Lacking that, Pinkel and the players should all have been fired for insubordination and the Tigers taken the field that season with the C and D teamers, or simply forfeited their games. Then, Wolfe should have been fired as well because of his ongoing incompetence and cowardice.
To Mizzou’s ill fate, none of that happened. Instead, university management let the whole thing blow up in their faces. Protestors took over the university's famed quadrangle, confronting journalists trying to cover the events, in order to help control the story. In one instance, a communications professor named Melissa Click asked for "some muscle" to throw a photojournalist out of the protest area – on university property, no less.
In the ensuing years black and white enrollment both dropped at Mizzou. Some 4,500 students – 13 percent of enrollment and a number that translated to hundreds of millions of dollars in lost tuition, housing and beer sales – left Columbia. Also lost were donations from disgusted alumni for all manner of university causes. Dorms closed; faculty was cut; the university’s famed agricultural and medical research went undone or was set back. The hemorrhaging of dollars only ceased recently with meagerly recovering enrollment.
K-State, you don’t want to go there. Much better to assert control of your university now and show the world the adults are in charge. Better to make the hard decisions and suffer the immediate consequences rather than capitulate to naive student bullies following Marxist agitators who will throw away the honor of a D1 athletic slot because someone said something that offended them.
Jaden McNeil’s tweet that started the K-State trouble: “Congratulations to George Floyd on being drug free for an entire month!” was an off color joke, but only because of the bogus pre-election inflammation cooked up by the Black Lives Matter movement. Sure it’s inappropriate – lots of humor is. But certainly no worse than the old Saturday Night Live breaking news joke: “Generalissimo Francisco Franco is still dead.” If you're too young to remember, Youtube it.

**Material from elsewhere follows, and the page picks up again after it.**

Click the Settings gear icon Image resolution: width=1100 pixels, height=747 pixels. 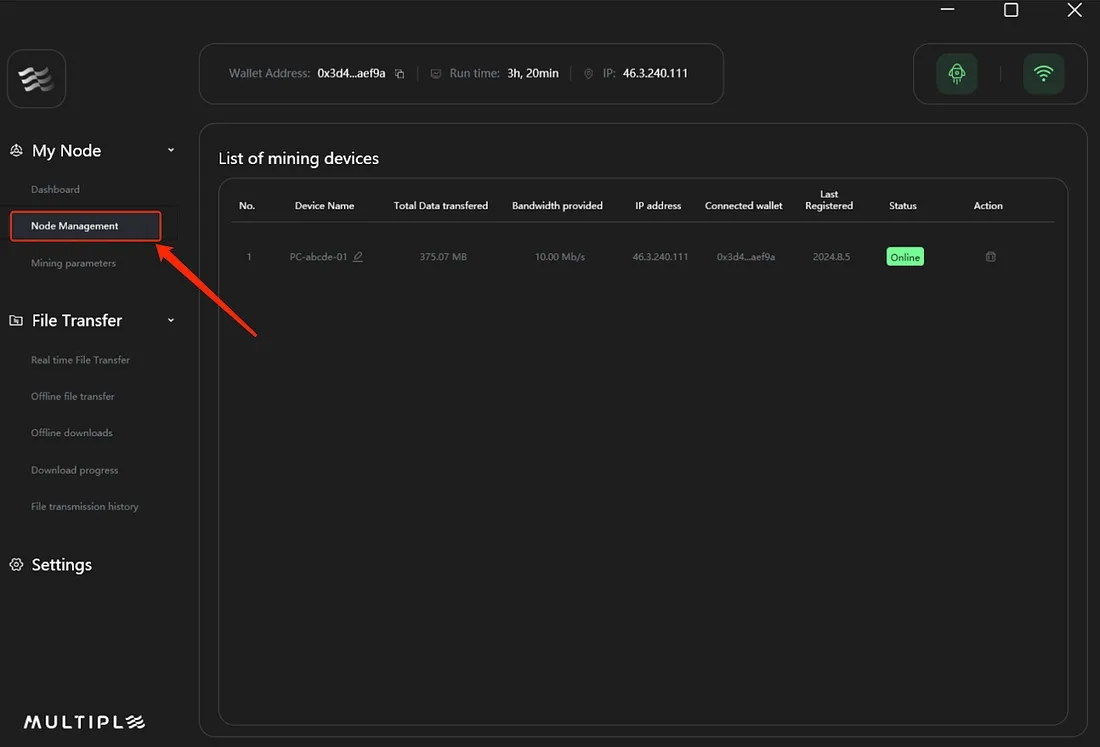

McNeil made a salient point in his own defense: “I condemned George Floyd’s life of violent crime and Twitter gave me a 12 hour suspension for ‘glorifying violence.’ ”
That kind of logic, even if you don’t agree with it, is lost on these modern purveyors of Cancel Culture. Offend me, this new cultural phenomena says, and my mob will force my will on you. Unfortunately there are too many cowards in positions of leadership these days to fight back.
It’s a spooky place for America to be, and it’s incumbent upon heretofore sensible universities like K-State to draw the line. If the Wildcats cave in, the costs – both financial and in basic morality of right and wrong – may be devastating.
-Dane Hicks is publisher of The Anderson County Review in Garnett, Kansas.